I argue that there are no justifiable grounds for denying jurisdiction to a person alleging torture under rules of universal jurisdiction, even if such a person is a foreigner captured in the course of war and is held outside the territory of the United States. To argue otherwise is problematic for at least two reasons. First, by denying jurisdiction, federal courts effectively acquiesce to allegations of torture during interrogations as well as to cruel, inhuman and degrading imprisonment conditions. Second, denials of jurisdiction that definitively bar judicial scrutiny of the merits of executive decisions in times of war are contrary to the obligations of the United States under international law. Jurisdictional denials also legitimize an international and constitutional doctrine under which there are no limitations of executive power to hold suspects indefinitely, incommunicado and without due process even if they are tortured.
To demonstrate the sheer limitlessness of this doctrine of unconstrained executive power that, in turn, justifies loosening the prohibitions against extra-territorial torture, I examine how best to frame the allegations of torture in a manner that is cognizable for purposes of obtaining federal judicial power with regard to the conditions of confinement of the Guantanamo Bay detainees. I then examine the prohibition against torture under both international and U.S. law and the "extra-ordinary circumstances" doctrine. This doctrine has guided federal judicial responses to petitions challenging the conditions of confinement including allegations of torture of the Guantanamo Bay detainees by the confining authorities. In addition, I compare and contrast the assumption of jurisdiction with respect to extra-territorial commercial conduct with the problems associated with accepting extra-territorial jurisdiction over questions regarding the conditions of confinement of the detainees. By doing so, I show that federal courts are far more willing to assume jurisdiction over remote, extra-territorial commercial conduct, than they are to confer jurisdiction and enforce fundamental human and civil rights norms in the context of confinement conditions of non-U.S. nationals held extra-territorially.

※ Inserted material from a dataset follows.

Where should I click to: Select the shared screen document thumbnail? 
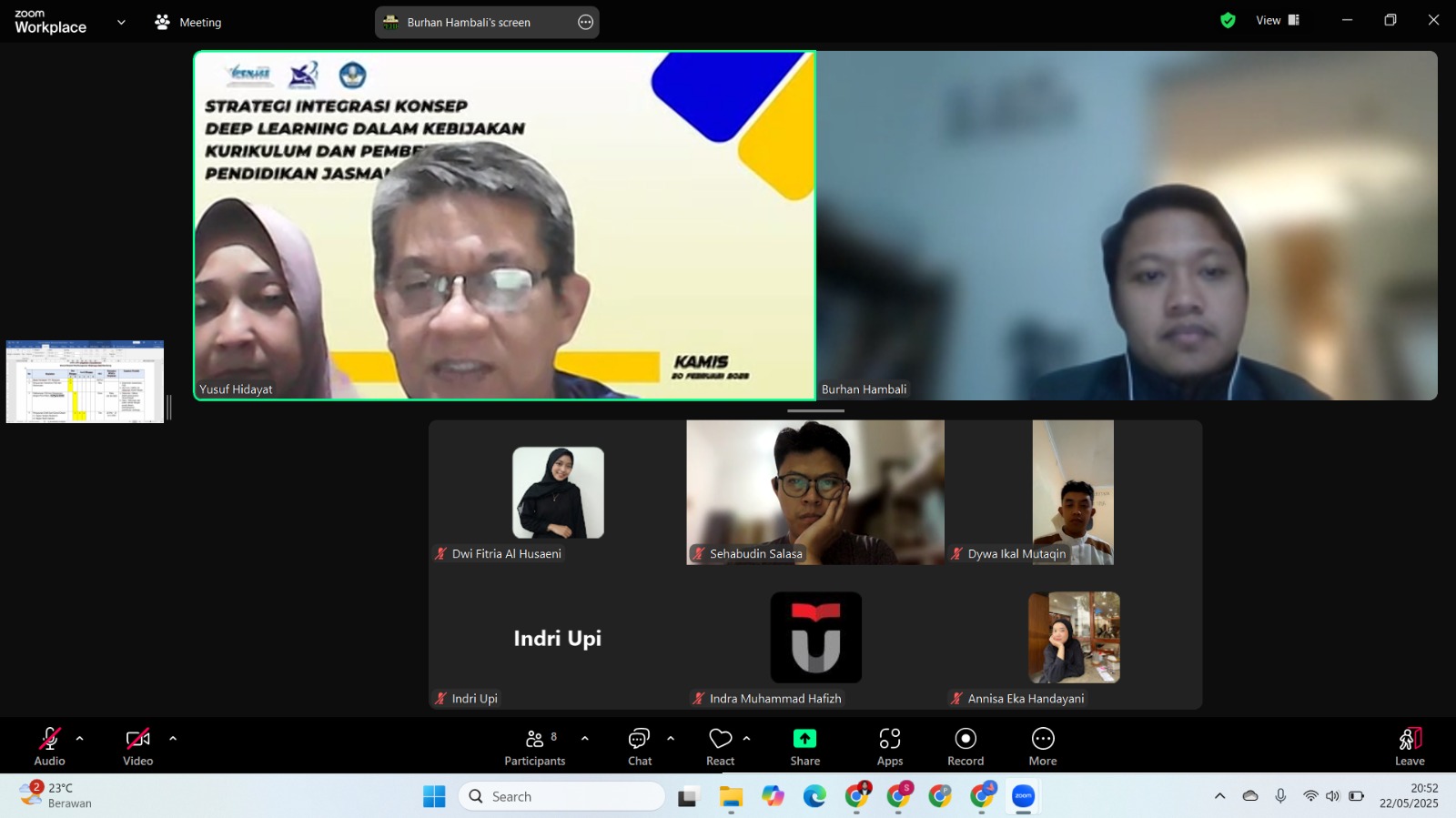pos(85,381)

While it may seem that extra-territorial commercial conduct achieves opposite results from efforts to enforce fundamental rights and freedoms extra-territorially, I show that these outcomes converge in their consistency with the United States' national interest. Further, I also show that there is a close symmetry between cases where jurisdiction has been denied to the detainees by federal courts in the United States, on the one hand, with case-law from the British colonial experience, on the other. The underlying similarity between the colonial and Guantanamo Bay cases is their invocation of extra-territoriality and foreign citizenship as rationales for precluding judicial intervention. I also refer to a recent European Court of Human Rights case and to the "colonial clause" of the European Covenant on Human Rights with a view to demonstrating that powerful countries have seldom been held accountable for the exercise of powers that are incompatible with basic principles of international law by their own courts. Moreover, such lack of accountability has, under some circumstances, been precluded under treaty law.
Ultimately, it is clear that the manner in which arguments about jurisdiction have been marshaled to justify a particular vision of why enemy aliens and enemy combatants cannot be heard in a federal court reinforces distinctions between those that U.S. law accords rights and those to whom it does not on the basis of differences of race, religion and national origin. After all, it can safely be surmised that the overwhelming majority, if not all, the Guantanamo Bay prisoners are Muslims of Arabic or Persian descent. Further, jurisdictional denials legitimize a very expansive doctrine of Executive powers that justifies or acquiesces to torture of the Guantanamo Bay prisoners, which is inconsistent with the obligations of the United States under international law.